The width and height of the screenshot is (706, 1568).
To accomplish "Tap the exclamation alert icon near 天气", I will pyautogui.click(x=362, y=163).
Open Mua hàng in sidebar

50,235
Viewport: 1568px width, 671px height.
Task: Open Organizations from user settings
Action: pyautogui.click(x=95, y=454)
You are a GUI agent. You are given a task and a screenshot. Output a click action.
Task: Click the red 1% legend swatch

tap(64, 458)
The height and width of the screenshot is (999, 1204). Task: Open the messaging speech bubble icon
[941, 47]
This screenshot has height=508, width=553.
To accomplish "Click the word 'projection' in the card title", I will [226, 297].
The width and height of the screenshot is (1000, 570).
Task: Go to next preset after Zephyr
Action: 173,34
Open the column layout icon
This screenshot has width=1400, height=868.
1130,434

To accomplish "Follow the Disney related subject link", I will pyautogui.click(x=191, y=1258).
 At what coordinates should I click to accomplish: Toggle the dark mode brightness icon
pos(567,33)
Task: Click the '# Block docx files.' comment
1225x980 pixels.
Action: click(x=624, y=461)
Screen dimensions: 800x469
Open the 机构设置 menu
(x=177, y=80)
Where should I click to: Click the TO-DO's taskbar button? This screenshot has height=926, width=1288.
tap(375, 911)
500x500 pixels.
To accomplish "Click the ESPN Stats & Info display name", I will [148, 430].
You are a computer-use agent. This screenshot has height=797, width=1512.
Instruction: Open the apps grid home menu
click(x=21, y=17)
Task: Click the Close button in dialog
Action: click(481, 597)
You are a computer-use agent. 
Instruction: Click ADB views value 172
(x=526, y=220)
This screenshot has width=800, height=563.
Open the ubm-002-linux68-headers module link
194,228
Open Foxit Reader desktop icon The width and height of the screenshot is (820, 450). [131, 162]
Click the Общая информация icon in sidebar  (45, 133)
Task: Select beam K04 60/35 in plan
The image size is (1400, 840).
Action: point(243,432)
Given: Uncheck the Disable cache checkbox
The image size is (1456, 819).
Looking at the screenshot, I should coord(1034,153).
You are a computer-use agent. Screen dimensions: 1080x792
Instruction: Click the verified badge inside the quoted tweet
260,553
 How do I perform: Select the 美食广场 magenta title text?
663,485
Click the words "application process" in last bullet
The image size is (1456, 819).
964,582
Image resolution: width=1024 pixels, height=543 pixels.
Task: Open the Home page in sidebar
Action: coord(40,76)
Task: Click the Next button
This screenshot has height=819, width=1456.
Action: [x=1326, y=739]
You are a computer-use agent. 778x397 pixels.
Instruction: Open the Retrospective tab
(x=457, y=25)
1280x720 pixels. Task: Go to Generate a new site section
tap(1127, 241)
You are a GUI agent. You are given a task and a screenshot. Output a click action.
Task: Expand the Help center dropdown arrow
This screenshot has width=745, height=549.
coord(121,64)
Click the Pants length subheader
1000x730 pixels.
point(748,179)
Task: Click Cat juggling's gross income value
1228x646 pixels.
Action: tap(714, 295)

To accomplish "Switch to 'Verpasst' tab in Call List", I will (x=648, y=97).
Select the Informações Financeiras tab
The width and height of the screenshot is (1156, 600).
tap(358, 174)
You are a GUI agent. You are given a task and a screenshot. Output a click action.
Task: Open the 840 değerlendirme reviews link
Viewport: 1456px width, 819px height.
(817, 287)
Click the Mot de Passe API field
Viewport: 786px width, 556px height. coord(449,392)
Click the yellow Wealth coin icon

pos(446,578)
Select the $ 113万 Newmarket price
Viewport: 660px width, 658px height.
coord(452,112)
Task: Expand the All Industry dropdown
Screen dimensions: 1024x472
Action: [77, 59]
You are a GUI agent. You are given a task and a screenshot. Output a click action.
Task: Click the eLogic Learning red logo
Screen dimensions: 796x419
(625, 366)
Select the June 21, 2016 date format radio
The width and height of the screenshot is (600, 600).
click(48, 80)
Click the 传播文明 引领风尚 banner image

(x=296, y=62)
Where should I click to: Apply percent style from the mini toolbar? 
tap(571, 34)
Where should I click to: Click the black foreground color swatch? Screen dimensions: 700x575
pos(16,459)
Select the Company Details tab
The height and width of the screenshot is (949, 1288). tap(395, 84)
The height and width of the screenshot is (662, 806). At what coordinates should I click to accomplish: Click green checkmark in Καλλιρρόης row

### Assignment:
Taking the records above, retype every line from the one with "Task: Select beam K04 60/35 in plan" down to the one with "You are a computer-use agent. Screen", exactly and with nothing else.

### Answer to the exercise:
Task: Select beam K04 60/35 in plan
The image size is (1400, 840).
Action: point(243,432)
Given: Uncheck the Disable cache checkbox
The image size is (1456, 819).
Looking at the screenshot, I should coord(1034,153).
You are a computer-use agent. Screen dimensions: 1080x792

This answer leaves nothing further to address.